Lawrence S. Ebner is founder of Capital Appellate Advocacy PLLC, a boutique law firm in Washington, DC that provides independent appellate advocacy for businesses and industries throughout the United States.

Last Fall I wrote a Legal Backgrounder for Washington Legal Foundation, The Fuss Over Stare Decisis, that highlighted several October Term 2019 Supreme Court decisions in which the Justices’ debated the criteria for overturning precedent. As the April 20 decision in Ramos v. Louisiana, No. 18-5924, makes it clear, the Justices remain divided.  And given the unusual alignment of Justices in Ramos, I still wonder whether the Court’s application of stare decisis is truly principled, or whether it is just a case-by-case, result-driven expedient for saving or ditching a controversial, and even wrongly decided, precedent.

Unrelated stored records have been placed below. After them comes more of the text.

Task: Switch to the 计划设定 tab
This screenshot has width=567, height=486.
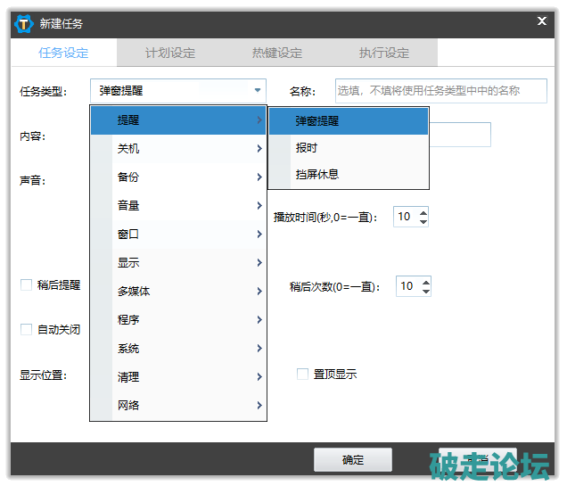Action: pyautogui.click(x=169, y=53)
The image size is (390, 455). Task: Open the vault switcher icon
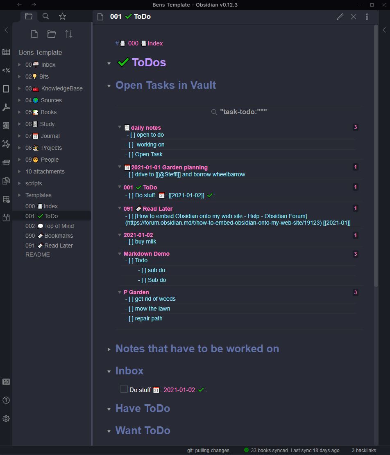pos(6,382)
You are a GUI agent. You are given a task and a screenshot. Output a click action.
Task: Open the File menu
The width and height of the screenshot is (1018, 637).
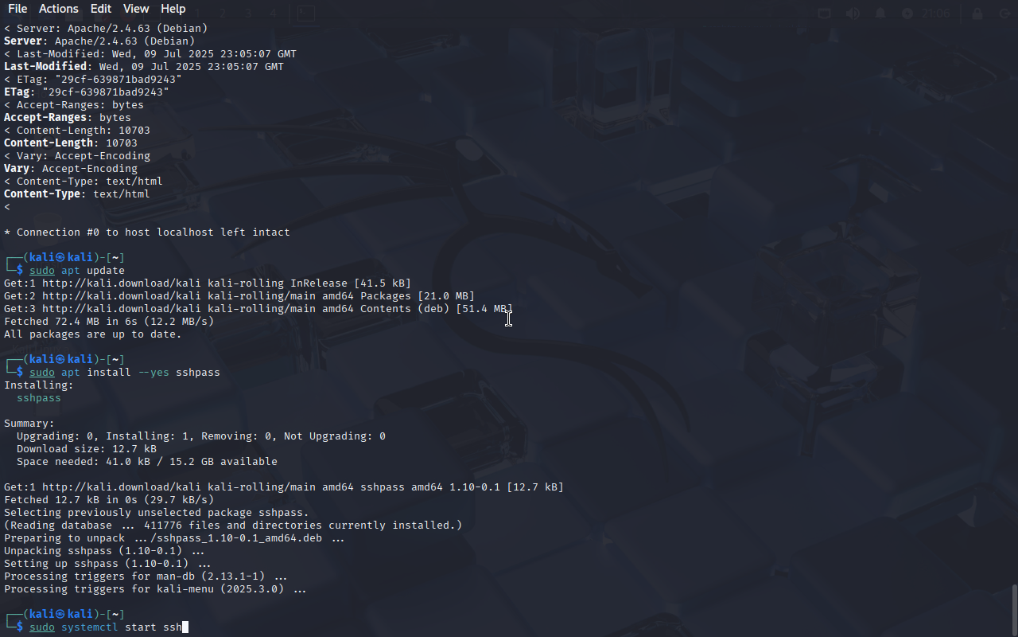(17, 9)

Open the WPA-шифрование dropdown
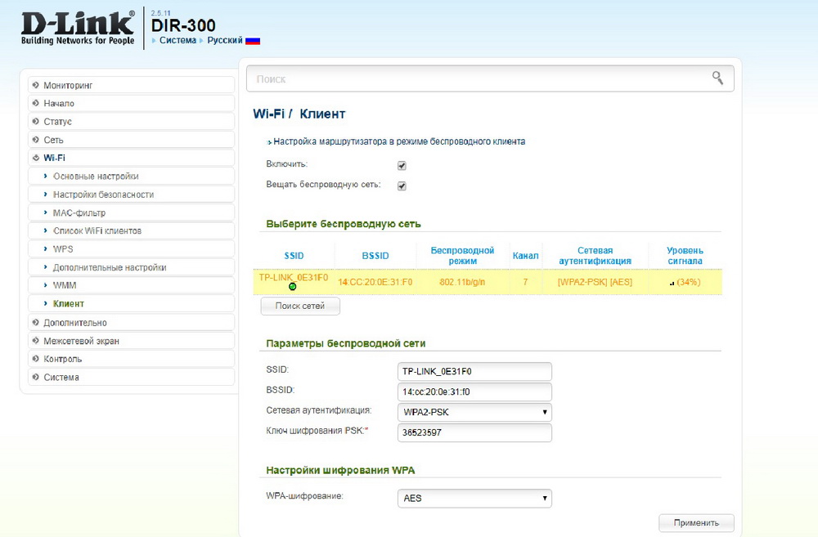point(474,498)
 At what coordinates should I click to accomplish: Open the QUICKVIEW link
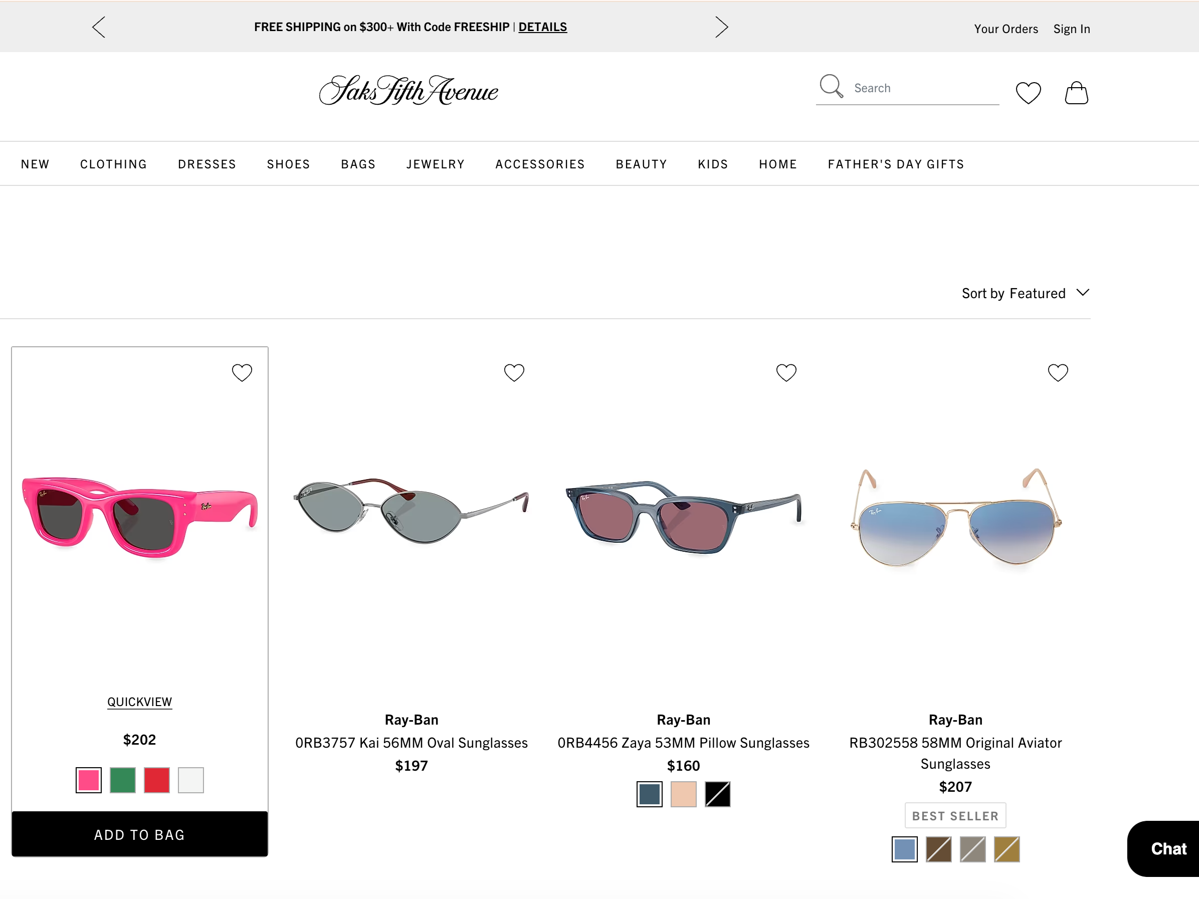(x=140, y=702)
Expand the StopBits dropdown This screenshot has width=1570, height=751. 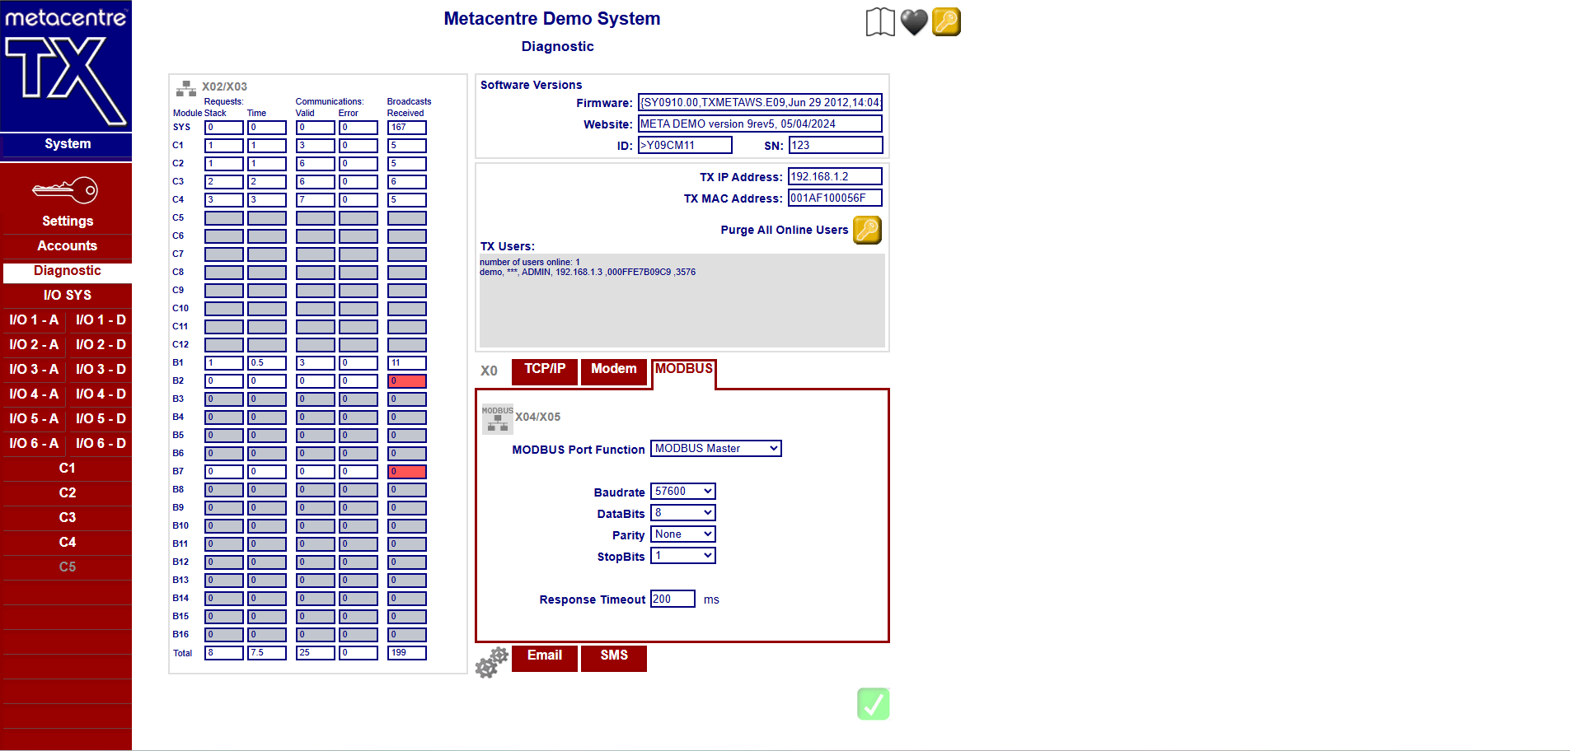682,556
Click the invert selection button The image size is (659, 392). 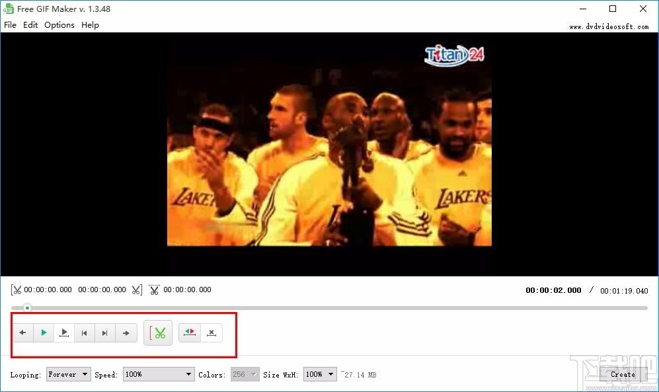click(190, 333)
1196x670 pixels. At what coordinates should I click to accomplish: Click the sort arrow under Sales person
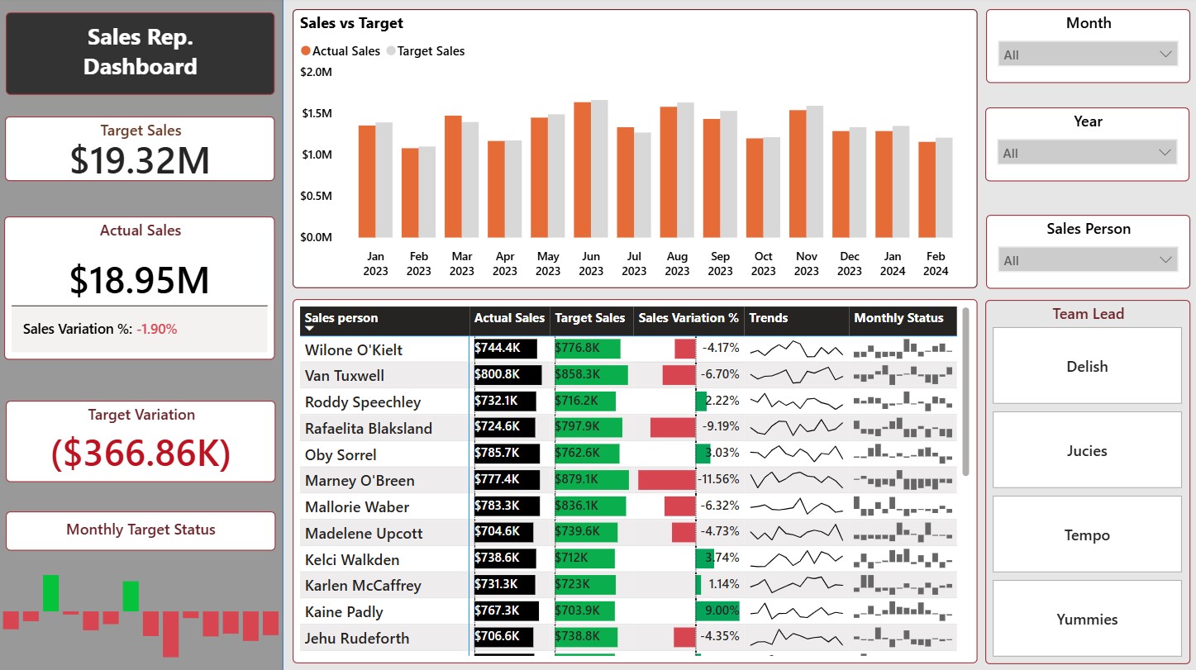pos(310,329)
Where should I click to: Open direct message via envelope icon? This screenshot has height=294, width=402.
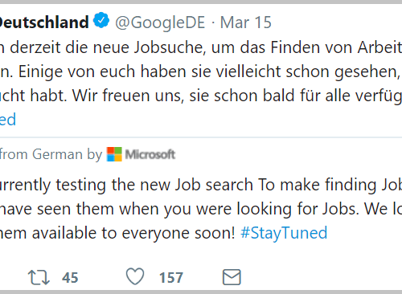point(232,277)

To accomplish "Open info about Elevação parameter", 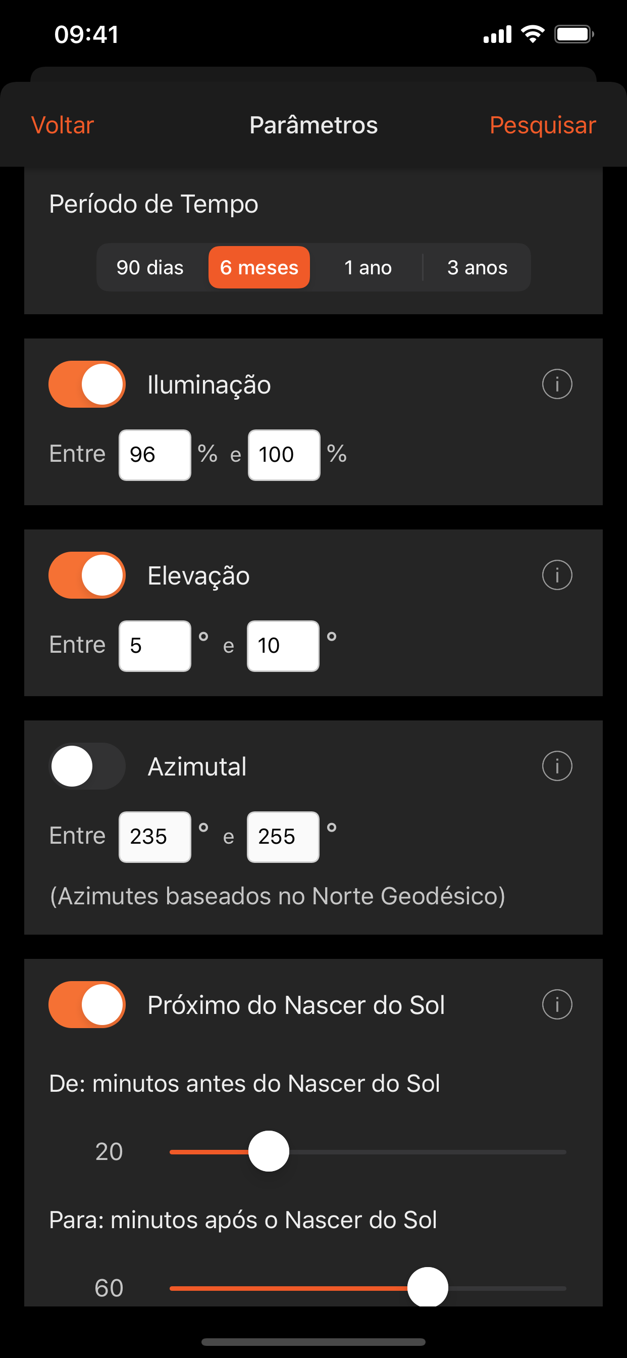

The Court held 6 to 3 that the Sixth Amendment bars states (Louisiana and Oregon) from allowing a non-unanimous jury to convict a defendant of a serious offense. In so holding, the Ramos majority overturned Apodaca v. Oregon, 406 U.S. 404 (1972), a decision which Justice Gorsuch, writing for the Court, described as a “badly fractured set of opinions.” According to Justice Gorsuch, “[e]ven if we accepted the premise that Apodaca established a precedent, no one on the Court today is prepared to say that it was rightly decided, and stare decisis isn’t supposed to be the art of methodically ignoring what everyone knows to be true.”